Wheels for manual installs can be downloaded here. Manual installs must install compatible versions of mkl-service, mkl, and its indirect dependencies. It is recommended to install mkl-service from this repository, which has been patched to detect and autoload the mkl library at runtime.

Cross-platform collaborations

MKL is only available on x86-64 architectures, excluding macOS systems. When using uv, one can use platform markers to automatically install MKL-linked versions of NumPy and SciPy when on a compatible system, and otherwise fall back to the default versions from PyPI.

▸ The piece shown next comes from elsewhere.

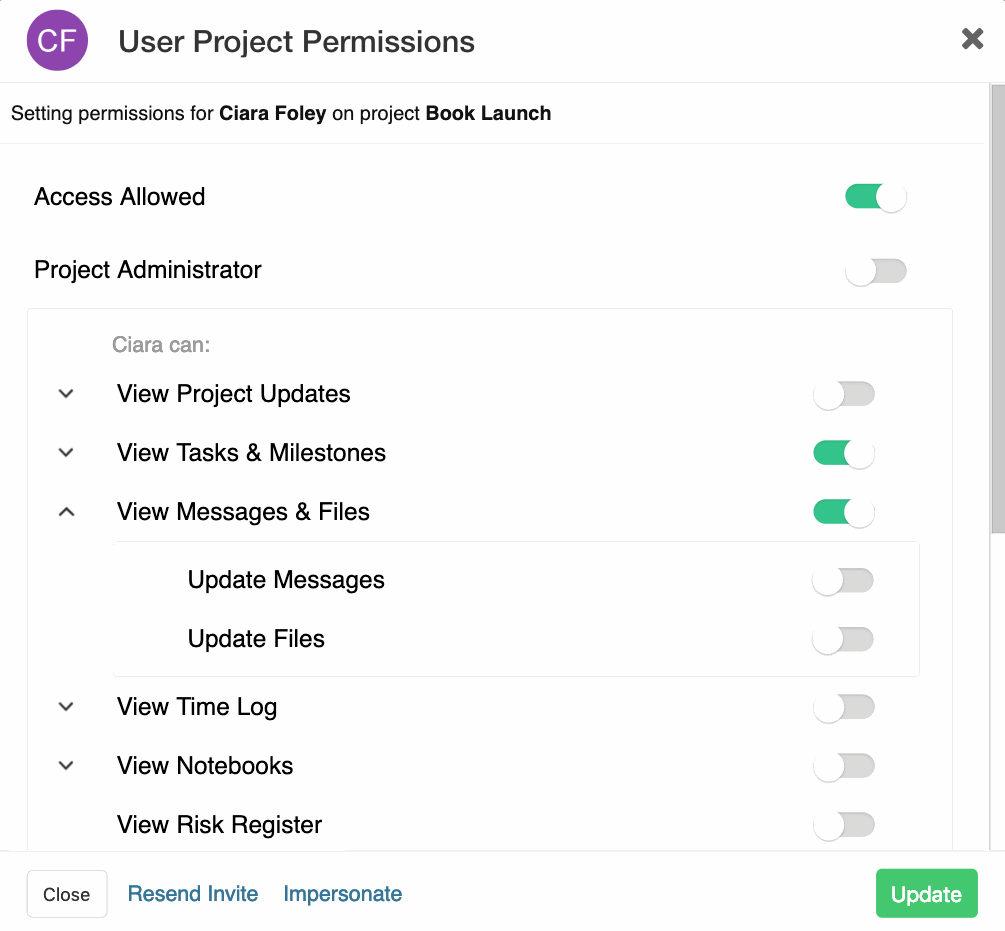Viewport: 1005px width, 931px height.
Task: Switch off View Messages & Files toggle
Action: tap(843, 513)
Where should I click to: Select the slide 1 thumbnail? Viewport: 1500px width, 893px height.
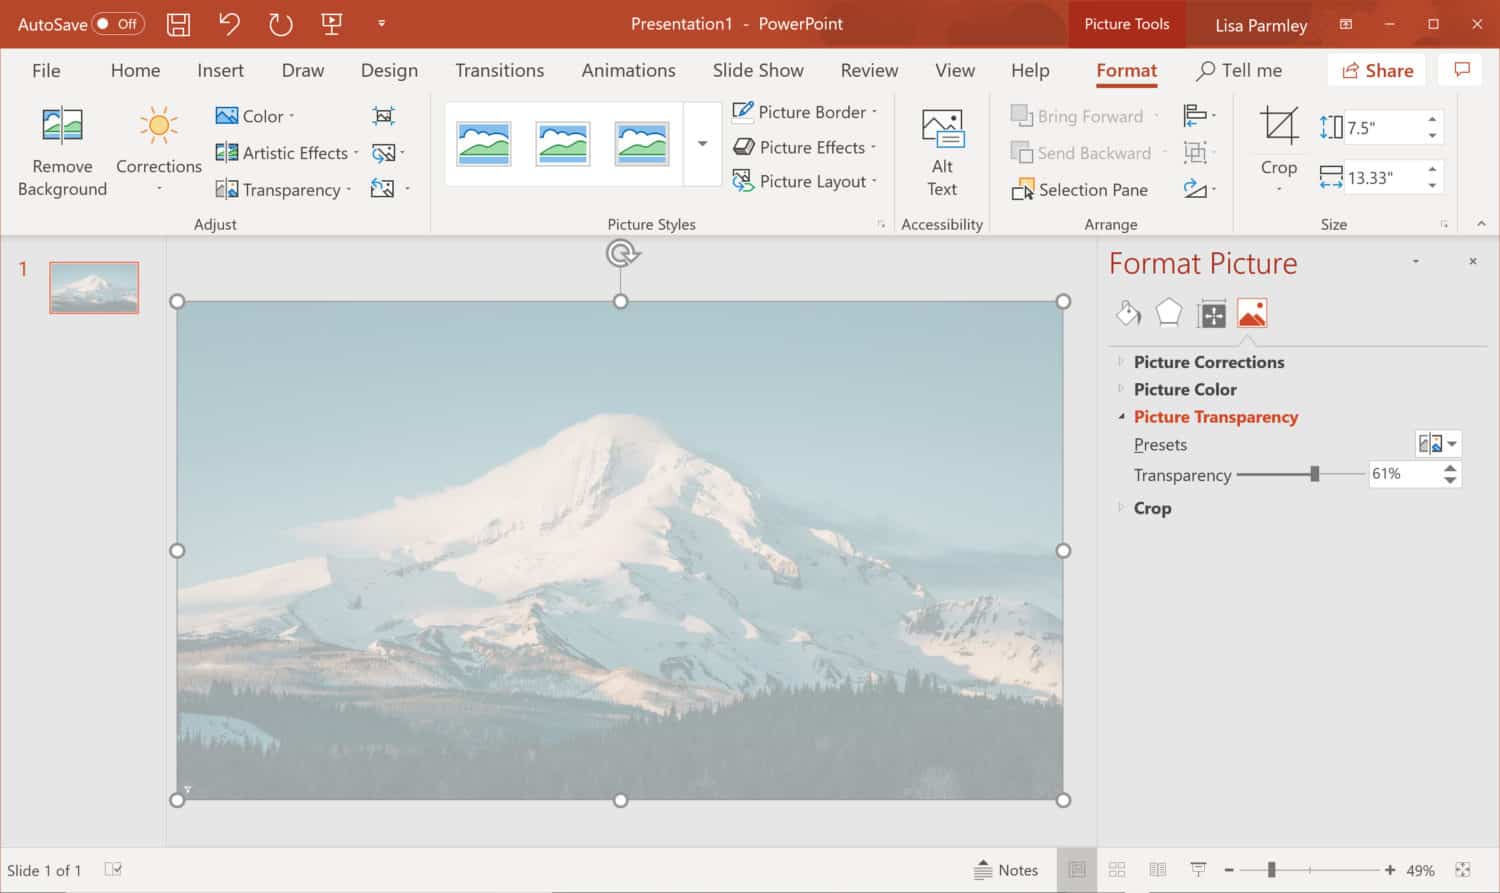click(93, 287)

Below is a simple illustration, which falls back to the PyPI packages on macOS.1 To install the environment, copy the following snippet into pyproject.toml and then run uv sync. This will install a virtual environment in .venv, which can be activated on the command line or via most Python editors.

[project]
name = "example-project"
version = "0.1.0"
requires-python = ">=3.13"
dependencies = [
    "numpy>=2.2.6",
    "scipy>=1.15.2",
    "mkl-service>=2.4.2; sys_platform != 'darwin'",
]

[tool.uv.sources]
numpy = [{ index = "numpy-mkl", marker = "sys_platform != 'darwin'" }]
scipy = [{ index = "numpy-mkl", marker = "sys_platform != 'darwin'" }]
mkl-service = [{ index = "numpy-mkl", marker = "sys_platform != 'darwin'" }]

[[tool.uv.index]]
name = "numpy-mkl"
url = "https://urob.github.io/numpy-mkl"
explicit = true

Alternatives

The usual way to obtain MKL-accelerated NumPy and SciPy packages is through Anaconda or Conda-forge. The purpose of this repository is to provide an alternative for users who prefer to use pip or uv for package management. Other alternatives are listed below.

Windows Linux Notes
This repository Yes Yes
Intel(r) Distribution for Python Yes Yes Does not support NumPy 2.x
Numpy-mkl-wheels Yes No Manual install only

Technical details

Linux wheels are built with gcc on Ubuntu 22.04. Windows wheels are built with msvc (numpy) and mingw-w64 (scipy) on Windows Server 2022. These compilers showed the most consistent runtime performance in a series of benchmarks, even in comparison to icx-compiled wheels.

All binaries are dynamically linked against the MKL library. The packages are patched to detect the library at runtime as long as mkl is installed anywhere accessible by Python. (This is indeed the case when using one of the recommended install methods above, which will automatically install mkl alongside NumPy or SciPy.)

References

Footnotes

  1. More sophisticated checks can be added by combining with the platform_machine marker. In practices, distinguishing between macOS and other systems seems to be good enough for most use cases.